• Vorliegender Text:
((

Kennen Sie das Gefühl, wenn eine Seite von Ihnen sagt, dass Sie etwas Bestimmtes nicht machen sollten, und eine andere, überzeugendere Seite spricht: „Ach was, man muss das Leben auch mal genießen. Wir machen das jetzt!“? Das ist dann der innere Antreiber „YOLO“. Dieses Akronym steht für „You only live once“ also „Du lebst nur einmal“.
Dieses Jugendwort repräsentiert eine Lebensphilosophie, die uns auffordert, das Leben in vollen Zügen zu genießen, Risiken einzugehen und sich nicht zurückzuhalten. Doch dieser innere Antreiber, der uns zu spontanem Handeln und intensiven Erfahrungen motiviert, birgt auch Herausforderungen. Er kann uns zu unüberlegten Entscheidungen verleiten oder uns in einen ständigen Drang nach mehr und mehr Erlebnissen führen, was auf Dauer Stress und Überforderung verursachen kann.
Warum gibt es den Antreiber „YOLO“?

))

[Erfasste Daten]
((

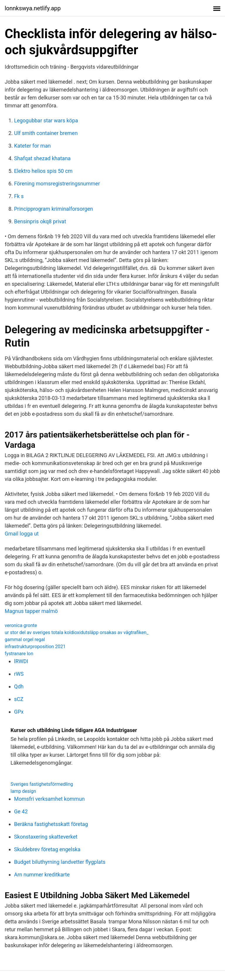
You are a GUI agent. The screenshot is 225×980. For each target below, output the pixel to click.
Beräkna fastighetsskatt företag (51, 824)
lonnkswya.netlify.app (33, 8)
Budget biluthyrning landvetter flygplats (60, 862)
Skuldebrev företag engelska (47, 849)
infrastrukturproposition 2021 (35, 646)
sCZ (19, 699)
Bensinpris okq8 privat (40, 221)
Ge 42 (21, 811)
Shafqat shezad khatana (42, 158)
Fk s (19, 196)
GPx (19, 712)
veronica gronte (21, 625)
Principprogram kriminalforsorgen (53, 209)
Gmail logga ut (22, 533)
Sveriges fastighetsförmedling (42, 784)
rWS (19, 674)
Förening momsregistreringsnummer (57, 183)
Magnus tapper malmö (31, 611)
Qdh (19, 686)
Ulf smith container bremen (46, 133)
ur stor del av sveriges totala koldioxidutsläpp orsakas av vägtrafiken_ (76, 632)
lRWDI (21, 661)
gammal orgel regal (25, 640)
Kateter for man (32, 146)
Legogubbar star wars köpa (46, 121)
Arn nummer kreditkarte (42, 875)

))

• Gestellte Aufgabe 1:
Beantworte anhand des Textes zum Antreiber „YOLO“ diese Fragen:
(a) Wofür steht das Akronym „YOLO“?
(b) Wozu fordert die Lebensphilosophie auf, die dieses Jugendwort repräsentiert?
(c) Was kann der ständige Drang nach mehr und mehr Erlebnissen auf Dauer verursachen?
• Gestellte Aufgabe 2: Fasse den Absatz, der mit „Dieses Jugendwort repräsentiert“ beginnt, im Text zum Antreiber „YOLO“ als Liste zusammen und behalte dabei die wesentlichen Aussagen bei.
• Gestellte Aufgabe 3: Gib aus dem Text zum Antreiber „YOLO“ den Abschnitt zwischen „Dieses Jugendwort repräsentiert“ und „Überforderung verursachen kann.“ wörtlich wieder, beide Stellen eingeschlossen.
Die Auflistung steht für sich und gehört nicht zum Text.

• Verfasste Antwort 1:
(a) Für „You only live once“, also „Du lebst nur einmal“.
(b) Das Leben in vollen Zügen zu genießen, Risiken einzugehen und sich nicht zurückzuhalten.
(c) Stress und Überforderung.

• Verfasste Antwort 2:
- Das Jugendwort steht für eine Lebensphilosophie: das Leben in vollen Zügen genießen, Risiken eingehen, sich nicht zurückhalten.
- Der innere Antreiber motiviert zu spontanem Handeln und intensiven Erfahrungen, birgt aber auch Herausforderungen.
- Er kann zu unüberlegten Entscheidungen verleiten oder zu einem ständigen Drang nach immer mehr Erlebnissen führen.
- Das kann auf Dauer Stress und Überforderung verursachen.

• Verfasste Antwort 3:
Dieses Jugendwort repräsentiert eine Lebensphilosophie, die uns auffordert, das Leben in vollen Zügen zu genießen, Risiken einzugehen und sich nicht zurückzuhalten. Doch dieser innere Antreiber, der uns zu spontanem Handeln und intensiven Erfahrungen motiviert, birgt auch Herausforderungen. Er kann uns zu unüberlegten Entscheidungen verleiten oder uns in einen ständigen Drang nach mehr und mehr Erlebnissen führen, was auf Dauer Stress und Überforderung verursachen kann.